Pertunjukan sederhana itu dibuka dengan nomor manis berjudul Selalu Ada. “Inspirasinya berasal dari para sahabat dan teman yang selalu mendukung pilihan bermusik saya,” ujarnya sambil tersenyum. Tanpa jeda, Mian selanjutnya menyanyikan lagu bertajuk Not Even Love, yang membuat suasana dingin malam jadi kian hangat. Mian mampu menampilkan efek kegundahan hati. Lagu yang pernah dibawakannya dalam Festival Film Perempuan di Salihara tiga tahun lalu itu mampu melambatkan suasana dan mengacaubalaukan hati. “Saat itu lagu ini dimainkan secara trio, album saya pun bahkan belum keluar,” ujarnya mengenang.
Dengan iringan intro kontrabas Caka, lagu selanjutnya, Am I The One, kian menenangkan telinga. Mian, yang sebelumnya asyik menjelajahi panggung dari kanan ke kiri, kini duduk santai bersila. Am I The One didominasi petikan bas dan gitar bahkan hingga lagu berakhir.
Mian kembali mengawang dengan kesuraman pada lagu Little Space in Between. Diiringi petikan gitar Nikita Dompas, dia seolah menggiring penonton masuk ke tingkat gedung paling atas dengan secangkir kopi, menenggak segala pesakitan pada sore hari. Tentang ruang yang kasatmata. Meskipun tak bersentuhan, selalu ada koneksitas, sebuah jalan untuk saling terhubung. Cukup absurd memang.

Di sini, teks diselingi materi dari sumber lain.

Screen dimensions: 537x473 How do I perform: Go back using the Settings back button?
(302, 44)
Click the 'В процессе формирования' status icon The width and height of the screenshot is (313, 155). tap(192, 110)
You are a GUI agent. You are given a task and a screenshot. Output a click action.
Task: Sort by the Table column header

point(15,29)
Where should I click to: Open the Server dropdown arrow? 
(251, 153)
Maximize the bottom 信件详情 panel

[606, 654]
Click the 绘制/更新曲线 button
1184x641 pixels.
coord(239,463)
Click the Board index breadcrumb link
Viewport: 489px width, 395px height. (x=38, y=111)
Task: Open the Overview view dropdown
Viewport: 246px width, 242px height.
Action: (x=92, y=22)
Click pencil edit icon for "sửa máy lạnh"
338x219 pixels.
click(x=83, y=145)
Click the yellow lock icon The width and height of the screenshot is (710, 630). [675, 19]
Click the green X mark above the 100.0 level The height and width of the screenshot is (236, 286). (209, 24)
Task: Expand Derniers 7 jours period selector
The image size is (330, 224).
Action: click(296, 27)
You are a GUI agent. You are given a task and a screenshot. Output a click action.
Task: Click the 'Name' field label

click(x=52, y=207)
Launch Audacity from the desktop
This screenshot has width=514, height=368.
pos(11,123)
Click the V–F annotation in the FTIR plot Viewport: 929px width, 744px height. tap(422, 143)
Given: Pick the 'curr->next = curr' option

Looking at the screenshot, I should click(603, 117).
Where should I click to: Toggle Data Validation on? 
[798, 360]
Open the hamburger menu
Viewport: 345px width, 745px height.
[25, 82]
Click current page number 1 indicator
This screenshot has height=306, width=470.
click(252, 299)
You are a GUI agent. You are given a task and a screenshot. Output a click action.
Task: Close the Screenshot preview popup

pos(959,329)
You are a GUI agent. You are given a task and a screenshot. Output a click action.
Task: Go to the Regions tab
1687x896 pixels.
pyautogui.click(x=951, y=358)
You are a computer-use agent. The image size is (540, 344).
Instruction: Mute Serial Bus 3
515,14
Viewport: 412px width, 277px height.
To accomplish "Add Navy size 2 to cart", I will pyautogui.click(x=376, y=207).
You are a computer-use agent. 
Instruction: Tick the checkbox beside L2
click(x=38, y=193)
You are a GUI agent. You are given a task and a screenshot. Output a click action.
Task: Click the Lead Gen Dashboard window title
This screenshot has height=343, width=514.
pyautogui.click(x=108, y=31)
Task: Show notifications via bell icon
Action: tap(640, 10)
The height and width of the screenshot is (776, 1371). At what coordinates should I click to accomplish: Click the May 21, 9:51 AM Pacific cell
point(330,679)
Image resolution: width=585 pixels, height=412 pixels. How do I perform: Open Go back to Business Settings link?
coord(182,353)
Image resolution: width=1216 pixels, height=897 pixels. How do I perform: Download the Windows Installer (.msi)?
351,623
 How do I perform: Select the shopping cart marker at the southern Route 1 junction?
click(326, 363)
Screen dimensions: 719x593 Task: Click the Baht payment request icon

Semua lagu tersebut dicomot dari album Mian bertajuk The Comfort of My Own Company. Lagu yang disuguhkan mayoritas mengajak ke suasana hati yang kelam secara slow. Album yang digarap selama tiga tahun ini diakui Mian sebagai sebuah perwujudan dirinya atas kenyamanan pribadinya. “Saya pikir itu harus, sebelum kita menyamankan orang lain, kan,” katanya. Lewat album yang kontemplatif itu, ia hendak berbagi cerita. Sayang, output sound yang belum maksimal dan konsep pengemasan album yang sangat sederhana, bahkan nihil cetakan lirik, menjadi nilai minus album ini.
Malam itu Mian tak sekadar diiringi band-nya. Ia juga menampilkan Riza Arshad dan Kartika Yahya, yang populer disapa Tika and The Dissident, pada lagu barunya, Fly, yang menjadi salah satu materi dalam album keduanya nanti.
Penyanyi kedua yang cukup menarik adalah wanita bernama Jemima. Meski ia disebut sebagai penyanyi yang membaurkan jazz dengan blues, tak dimungkiri, unsur blues tetap dominan dalam tiap lagunya. Dibuka dengan lagu bertajuk Musik Sepi, vokal Jemima terdengar lebih energetik dengan musik yang lebih dinamis. Dengan konsep panggung yang serupa—hanya ditambah beberapa tumpukan bantal putih—Jemima mengalunkan Laid Back.
“Kami ingin mengembalikan kejayaan blues pada 1970 hingga 1980-an,” katanya menyapa penonton. Lengkap dengan formasi band beserta perkusi, lagu Don’t Let Me Go mengalun, dilanjutkan dengan Homegrown, dan bermuara pada Imagination. Setelah itu, Jemima mempersembahkan sebuah lagu spesial yang ditujukan kepada ibundanya. “Ini saya persembahkan untuk ibu saya,” katanya. Dalam nomor ini, Jemima terlihat lebih emosional, hingga lagu ini tak tereksekusi dengan baik. Pada beberapa bagian, vokalnya terdengar tak mampu mencapai nada-nada tinggi sehingga suaranya terputus-putus.
Beruntung, pada lagu selanjutnya, Like Honey dan Paradise, ia berhasil menyelesaikannya dengan lebih lancar. Pertunjukan malam itu pun ditutup dengan lagu Give Me Your Love, yang diakhiri dengan “pamer” kebolehan para personel The Orgasmic Brothers memainkan alat musik.